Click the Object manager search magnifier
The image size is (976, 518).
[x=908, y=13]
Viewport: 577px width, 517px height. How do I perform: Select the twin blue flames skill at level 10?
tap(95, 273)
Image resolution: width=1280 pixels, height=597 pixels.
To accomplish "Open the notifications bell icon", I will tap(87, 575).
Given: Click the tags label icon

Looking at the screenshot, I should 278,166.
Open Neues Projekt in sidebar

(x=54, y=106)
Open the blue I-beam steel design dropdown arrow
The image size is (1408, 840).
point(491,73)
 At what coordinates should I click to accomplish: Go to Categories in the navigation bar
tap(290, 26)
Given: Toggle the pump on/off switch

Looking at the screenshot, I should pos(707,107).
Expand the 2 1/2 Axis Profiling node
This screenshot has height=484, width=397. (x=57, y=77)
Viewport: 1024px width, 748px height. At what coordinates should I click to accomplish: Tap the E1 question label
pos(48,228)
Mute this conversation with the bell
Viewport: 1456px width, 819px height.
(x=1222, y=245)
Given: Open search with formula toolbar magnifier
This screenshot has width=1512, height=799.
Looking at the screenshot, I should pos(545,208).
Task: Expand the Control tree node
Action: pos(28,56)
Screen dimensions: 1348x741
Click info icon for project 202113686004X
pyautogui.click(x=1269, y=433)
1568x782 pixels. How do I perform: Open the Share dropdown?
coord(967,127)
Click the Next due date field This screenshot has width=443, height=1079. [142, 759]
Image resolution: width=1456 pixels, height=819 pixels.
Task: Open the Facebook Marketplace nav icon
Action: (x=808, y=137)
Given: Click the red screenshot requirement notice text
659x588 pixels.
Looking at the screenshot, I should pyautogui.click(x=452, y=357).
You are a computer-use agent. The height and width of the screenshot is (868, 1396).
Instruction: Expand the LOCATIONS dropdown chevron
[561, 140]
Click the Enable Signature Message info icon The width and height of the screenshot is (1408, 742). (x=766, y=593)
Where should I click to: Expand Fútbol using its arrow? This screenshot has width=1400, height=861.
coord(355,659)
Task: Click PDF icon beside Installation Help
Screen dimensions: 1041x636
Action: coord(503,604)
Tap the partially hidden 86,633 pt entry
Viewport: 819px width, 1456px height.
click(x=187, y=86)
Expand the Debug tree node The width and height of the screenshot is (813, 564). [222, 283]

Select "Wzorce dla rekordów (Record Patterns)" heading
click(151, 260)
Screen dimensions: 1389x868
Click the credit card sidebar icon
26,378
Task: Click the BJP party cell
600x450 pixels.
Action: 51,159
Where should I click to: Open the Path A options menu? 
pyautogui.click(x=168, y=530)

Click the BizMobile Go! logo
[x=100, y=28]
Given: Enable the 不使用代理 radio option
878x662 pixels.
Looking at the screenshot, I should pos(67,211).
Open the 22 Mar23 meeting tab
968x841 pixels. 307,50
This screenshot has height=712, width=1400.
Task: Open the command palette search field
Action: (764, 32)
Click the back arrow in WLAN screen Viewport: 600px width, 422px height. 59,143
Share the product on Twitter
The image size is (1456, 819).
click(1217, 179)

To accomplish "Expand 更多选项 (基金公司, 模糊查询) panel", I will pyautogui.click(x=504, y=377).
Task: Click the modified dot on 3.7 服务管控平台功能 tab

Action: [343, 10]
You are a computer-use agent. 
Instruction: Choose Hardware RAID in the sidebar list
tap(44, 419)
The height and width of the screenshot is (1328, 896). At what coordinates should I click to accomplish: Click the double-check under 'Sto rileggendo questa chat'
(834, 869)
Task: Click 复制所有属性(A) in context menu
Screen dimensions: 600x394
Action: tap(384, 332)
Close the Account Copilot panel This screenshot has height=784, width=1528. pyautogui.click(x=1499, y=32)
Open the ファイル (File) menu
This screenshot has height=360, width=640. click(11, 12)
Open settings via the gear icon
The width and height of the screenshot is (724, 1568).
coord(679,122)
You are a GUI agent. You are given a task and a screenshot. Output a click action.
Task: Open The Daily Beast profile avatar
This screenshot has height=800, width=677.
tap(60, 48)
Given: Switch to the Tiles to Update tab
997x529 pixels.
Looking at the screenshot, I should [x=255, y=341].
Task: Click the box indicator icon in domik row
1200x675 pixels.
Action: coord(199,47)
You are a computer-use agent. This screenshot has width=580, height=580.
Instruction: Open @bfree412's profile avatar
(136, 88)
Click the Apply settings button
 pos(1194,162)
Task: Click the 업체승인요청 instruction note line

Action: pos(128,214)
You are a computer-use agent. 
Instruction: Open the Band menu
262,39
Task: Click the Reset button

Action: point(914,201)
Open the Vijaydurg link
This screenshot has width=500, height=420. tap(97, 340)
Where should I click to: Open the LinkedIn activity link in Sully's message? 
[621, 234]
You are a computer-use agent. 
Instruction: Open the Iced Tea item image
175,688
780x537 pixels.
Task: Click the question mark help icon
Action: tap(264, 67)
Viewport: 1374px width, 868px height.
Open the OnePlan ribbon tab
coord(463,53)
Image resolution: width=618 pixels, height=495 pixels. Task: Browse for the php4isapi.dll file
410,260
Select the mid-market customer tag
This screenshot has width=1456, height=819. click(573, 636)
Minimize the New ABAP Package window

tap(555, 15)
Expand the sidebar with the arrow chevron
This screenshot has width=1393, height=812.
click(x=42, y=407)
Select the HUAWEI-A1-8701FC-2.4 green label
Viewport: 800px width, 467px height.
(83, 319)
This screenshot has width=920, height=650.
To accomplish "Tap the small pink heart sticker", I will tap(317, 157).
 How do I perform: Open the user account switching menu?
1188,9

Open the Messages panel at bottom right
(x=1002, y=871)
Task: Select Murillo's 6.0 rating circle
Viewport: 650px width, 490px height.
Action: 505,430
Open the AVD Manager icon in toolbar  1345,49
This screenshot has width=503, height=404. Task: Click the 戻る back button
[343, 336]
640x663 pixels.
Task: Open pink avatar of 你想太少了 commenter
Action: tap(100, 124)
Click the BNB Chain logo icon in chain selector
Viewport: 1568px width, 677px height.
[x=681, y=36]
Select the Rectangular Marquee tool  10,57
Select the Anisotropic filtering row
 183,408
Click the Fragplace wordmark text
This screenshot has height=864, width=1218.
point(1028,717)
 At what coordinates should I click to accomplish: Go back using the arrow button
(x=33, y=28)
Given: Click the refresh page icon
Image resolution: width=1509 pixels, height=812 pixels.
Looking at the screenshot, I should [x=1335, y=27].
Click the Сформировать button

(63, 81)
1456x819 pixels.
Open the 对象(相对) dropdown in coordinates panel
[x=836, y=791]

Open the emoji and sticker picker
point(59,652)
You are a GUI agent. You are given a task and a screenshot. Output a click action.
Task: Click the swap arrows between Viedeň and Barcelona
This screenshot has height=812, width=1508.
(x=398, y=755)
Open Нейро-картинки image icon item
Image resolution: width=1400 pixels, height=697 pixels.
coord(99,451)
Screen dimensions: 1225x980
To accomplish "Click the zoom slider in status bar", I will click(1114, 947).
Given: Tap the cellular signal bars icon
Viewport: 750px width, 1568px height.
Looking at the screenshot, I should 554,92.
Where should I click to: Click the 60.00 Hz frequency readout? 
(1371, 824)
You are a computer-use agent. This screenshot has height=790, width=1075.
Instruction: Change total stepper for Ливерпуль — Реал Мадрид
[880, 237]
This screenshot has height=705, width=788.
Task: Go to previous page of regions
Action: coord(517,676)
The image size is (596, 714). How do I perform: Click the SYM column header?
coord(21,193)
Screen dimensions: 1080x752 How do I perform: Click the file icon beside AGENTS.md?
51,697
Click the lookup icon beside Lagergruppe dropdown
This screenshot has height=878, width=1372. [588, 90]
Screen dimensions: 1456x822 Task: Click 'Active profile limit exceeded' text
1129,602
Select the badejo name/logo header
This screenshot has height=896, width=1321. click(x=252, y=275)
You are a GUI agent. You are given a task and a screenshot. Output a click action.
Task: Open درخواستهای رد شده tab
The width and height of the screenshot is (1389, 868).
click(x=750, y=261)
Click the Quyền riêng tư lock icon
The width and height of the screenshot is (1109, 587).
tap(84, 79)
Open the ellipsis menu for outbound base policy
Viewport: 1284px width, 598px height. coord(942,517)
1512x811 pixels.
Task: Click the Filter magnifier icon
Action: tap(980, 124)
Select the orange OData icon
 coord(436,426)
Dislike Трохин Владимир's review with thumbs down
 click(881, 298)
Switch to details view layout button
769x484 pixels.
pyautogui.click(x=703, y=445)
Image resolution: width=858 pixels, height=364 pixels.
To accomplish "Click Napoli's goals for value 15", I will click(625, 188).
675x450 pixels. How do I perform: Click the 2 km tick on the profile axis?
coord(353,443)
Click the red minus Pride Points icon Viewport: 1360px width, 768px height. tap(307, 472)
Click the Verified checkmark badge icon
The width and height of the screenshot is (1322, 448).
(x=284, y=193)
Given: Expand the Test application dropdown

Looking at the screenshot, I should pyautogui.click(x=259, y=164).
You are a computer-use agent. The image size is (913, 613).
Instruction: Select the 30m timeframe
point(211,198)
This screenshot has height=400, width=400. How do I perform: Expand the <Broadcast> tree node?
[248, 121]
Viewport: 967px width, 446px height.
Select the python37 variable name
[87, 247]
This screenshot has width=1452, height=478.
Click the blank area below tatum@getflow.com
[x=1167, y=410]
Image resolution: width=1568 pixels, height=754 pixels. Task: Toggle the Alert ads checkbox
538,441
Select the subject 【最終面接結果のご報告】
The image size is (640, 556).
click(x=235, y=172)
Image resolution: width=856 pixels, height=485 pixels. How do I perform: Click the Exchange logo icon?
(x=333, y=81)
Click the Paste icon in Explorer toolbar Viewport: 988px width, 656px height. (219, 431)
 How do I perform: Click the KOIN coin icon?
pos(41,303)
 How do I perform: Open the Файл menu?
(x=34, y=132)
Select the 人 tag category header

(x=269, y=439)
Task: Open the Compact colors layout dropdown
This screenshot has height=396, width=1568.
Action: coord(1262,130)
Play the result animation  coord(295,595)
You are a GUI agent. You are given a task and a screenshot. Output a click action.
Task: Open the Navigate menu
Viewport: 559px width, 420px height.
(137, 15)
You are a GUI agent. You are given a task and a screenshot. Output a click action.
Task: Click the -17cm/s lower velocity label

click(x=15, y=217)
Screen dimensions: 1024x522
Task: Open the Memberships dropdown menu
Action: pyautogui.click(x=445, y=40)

++++++

# What you are asked to do
Please repeat the material word for word, beginning at the line that contains "Task: Open the Compact colors layout dropdown" and continuing through the end of the material.

# Task result
Task: Open the Compact colors layout dropdown
This screenshot has height=396, width=1568.
Action: coord(1262,130)
Play the result animation  coord(295,595)
You are a GUI agent. You are given a task and a screenshot. Output a click action.
Task: Open the Navigate menu
Viewport: 559px width, 420px height.
(137, 15)
You are a GUI agent. You are given a task and a screenshot. Output a click action.
Task: Click the -17cm/s lower velocity label

click(x=15, y=217)
Screen dimensions: 1024x522
Task: Open the Memberships dropdown menu
Action: pyautogui.click(x=445, y=40)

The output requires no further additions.